L’association Gemme la forêt d’Aquitaine mène des expérimentations pour réinventer et remettre au goût du jour l’exploitation de la résine du pin des Landes. Promenade en forêt avec Cyrille Fournet, son président.

Cyrille Fournet, Président de l’association Gemme la forêt d’Aquitaine, gemmage

Cyrille Fournet, Président de l’association Gemme la forêt d’Aquitaine © Hubert Raffini

Les Annonces Landaises : Pourquoi vouloir réactiver une activité disparue depuis la fin des années 1970 ?
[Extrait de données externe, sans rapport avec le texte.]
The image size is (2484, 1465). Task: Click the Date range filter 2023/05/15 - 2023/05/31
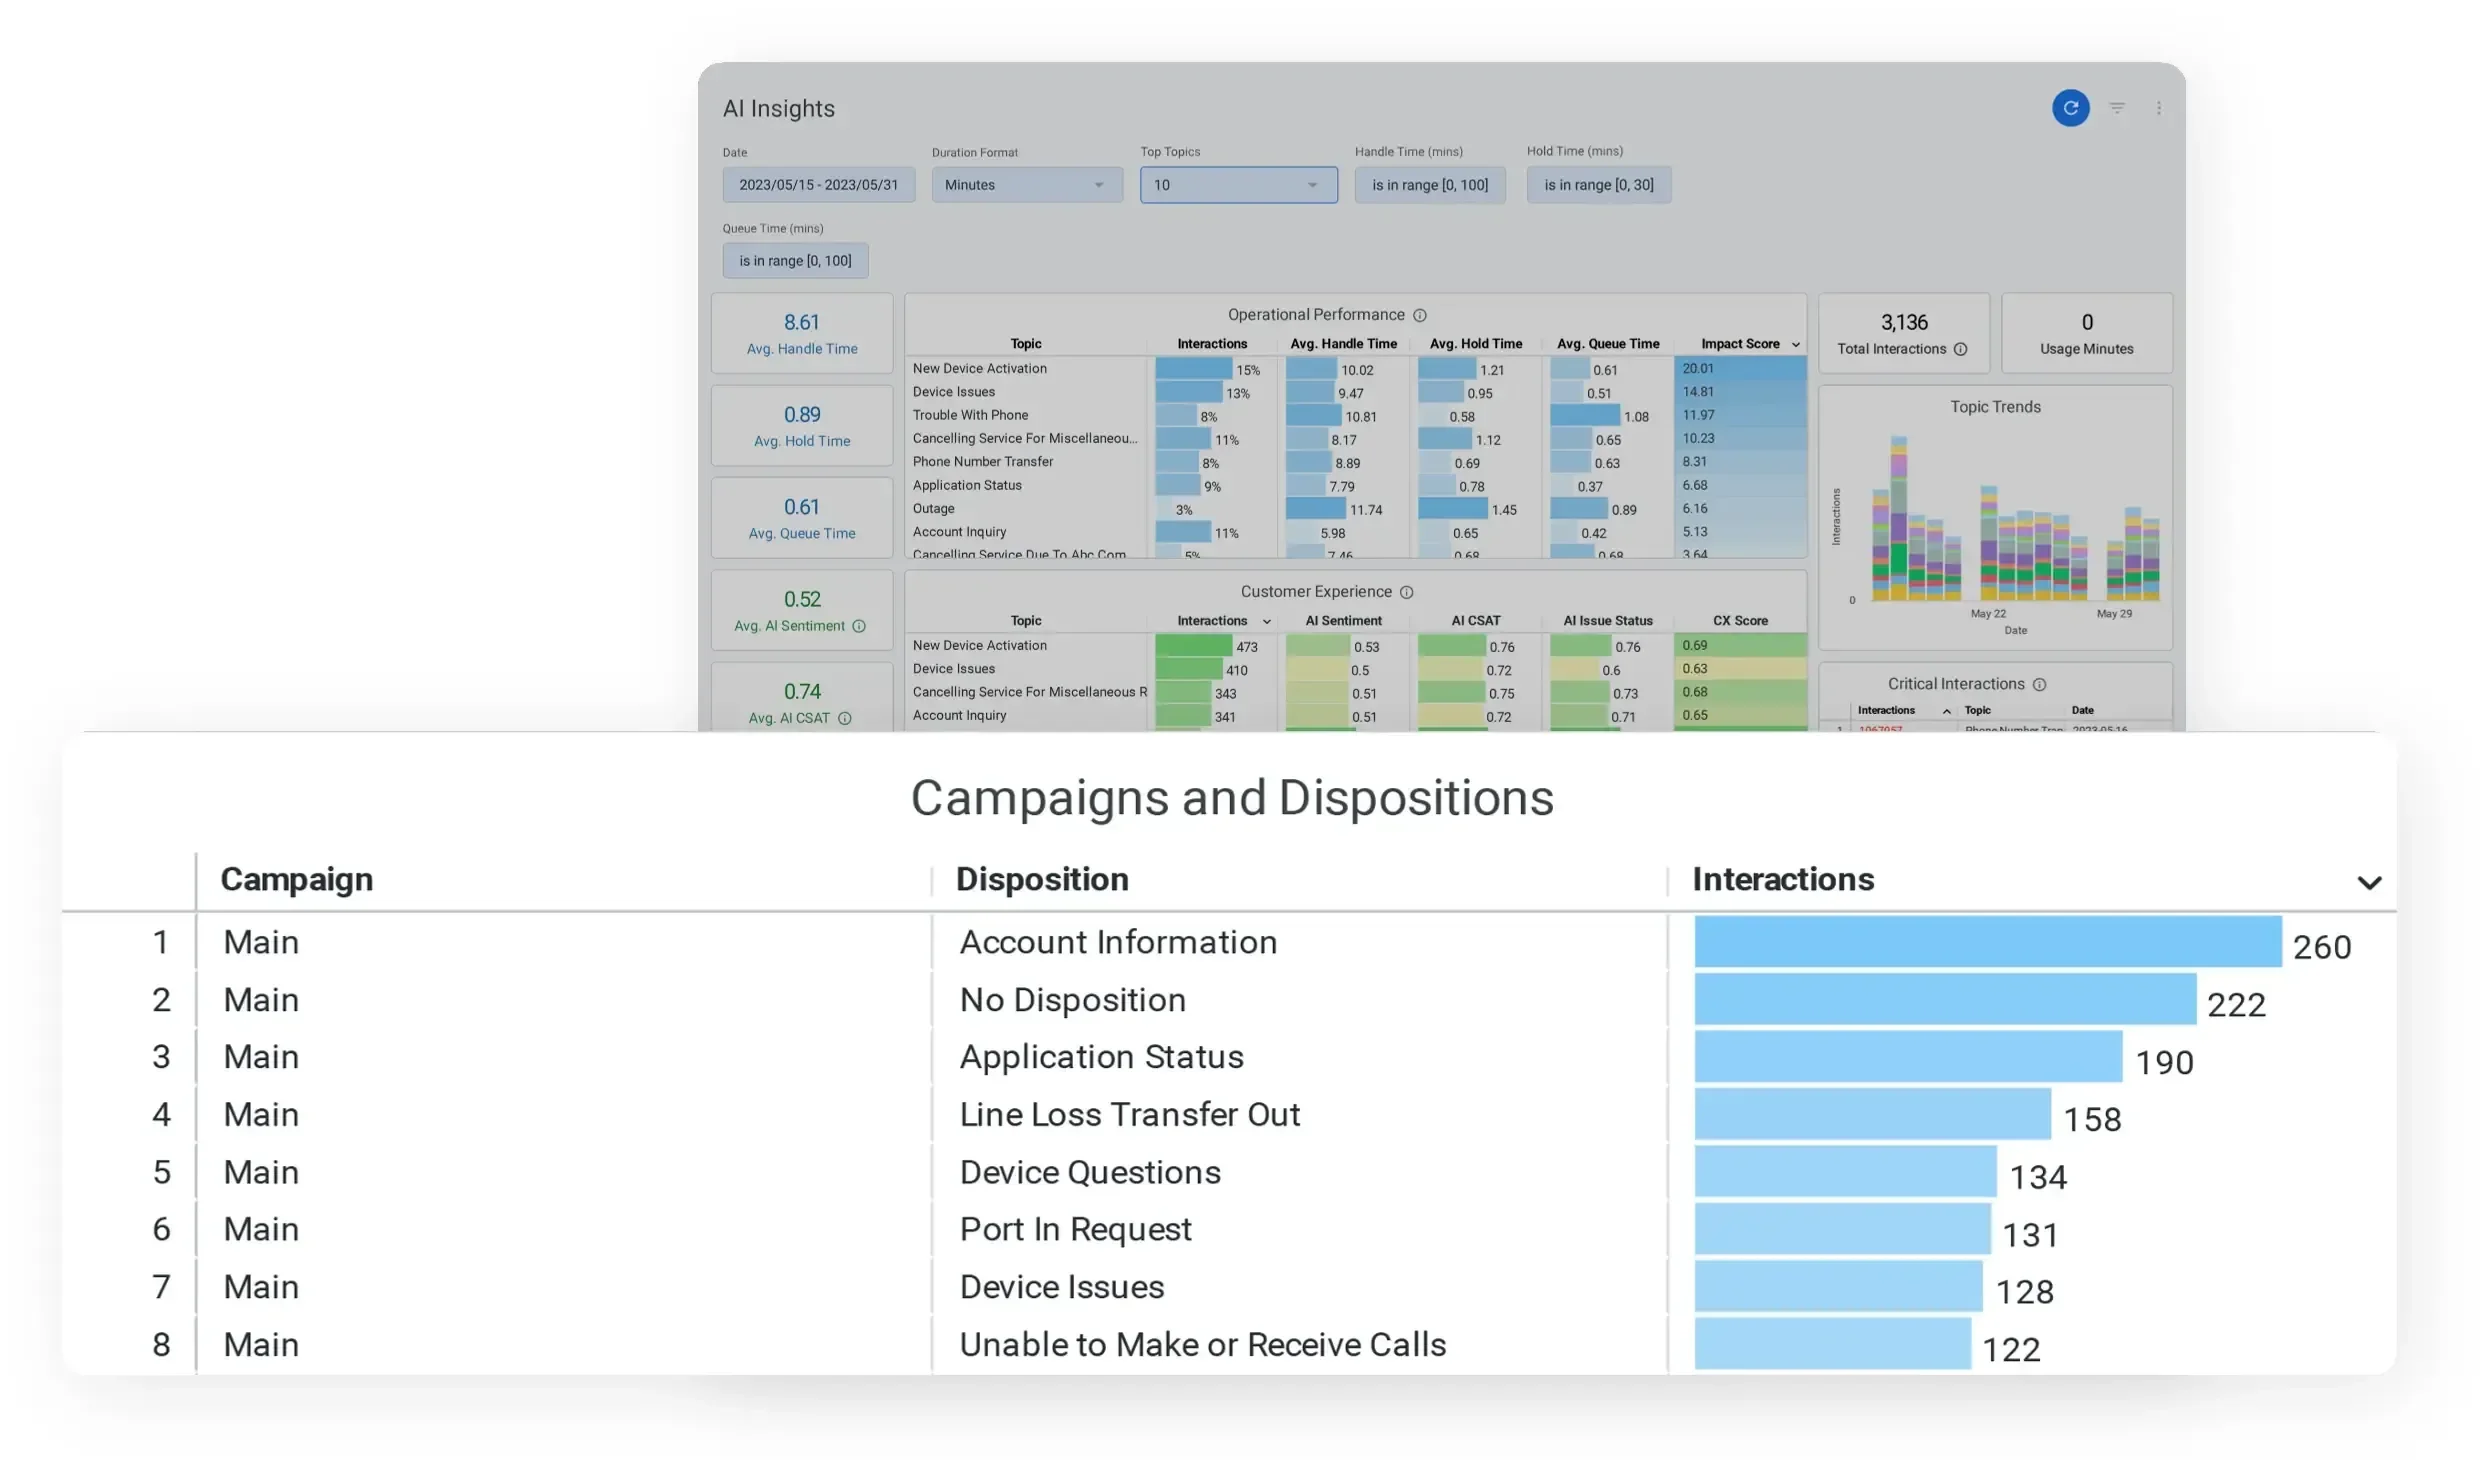click(x=818, y=185)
Cyrille Fournet : Les raisons sont économiques, écologiques et sociologiques. Vouloir réamorcer le gemmage de la résine naturelle se justifie pleinement car il y a des marchés de niche à plus forte valeur ajoutée que le cours du marché mondial dicté par les leaders chinois et brésiliens. La tâche est difficile, mais pas impossible si on investigue suffisamment pour imaginer le gemmage 2.0. Je rappelle que le Portugal et l’Espagne produisent toujours. Notre objectif est de finaliser une méthode de collecte simple et efficace, peu coûteuse, que même les petits propriétaires forestiers landais pourraient mettre en œuvre comme complément de revenu.

Notre objectif est de finaliser une méthode de collecte simple et efficace, peu coûteuse, que même les petits propriétaires forestiers landais pourraient mettre en œuvre comme complément de revenu

LAL : Que représente le marché mondial, aujourd’hui ?

C.F. : Les besoins planétaires en résine naturelle pour la production de colophane et de térébenthine sont constants et de l’ordre de plus d’un million de tonnes par an. En 1934, la France produisait 174 000 tonnes. C’était l’âge d’or. Nous occupions ainsi le 2e rang mondial. Aujourd’hui, il n’y a plus aucune production et nous importons la totalité de nos besoins, alors que la matière naturelle renouvelable est présente partout dans nos forêts. Le travail de l’association Gemme la forêt d’Aquitaine, aidée par le conseil départemental des Landes, est d’expérimenter et de promouvoir la collecte de la résine naturelle sur le territoire, afin d’amorcer une relocalisation de la production de cette matière renouvelable biosourcée.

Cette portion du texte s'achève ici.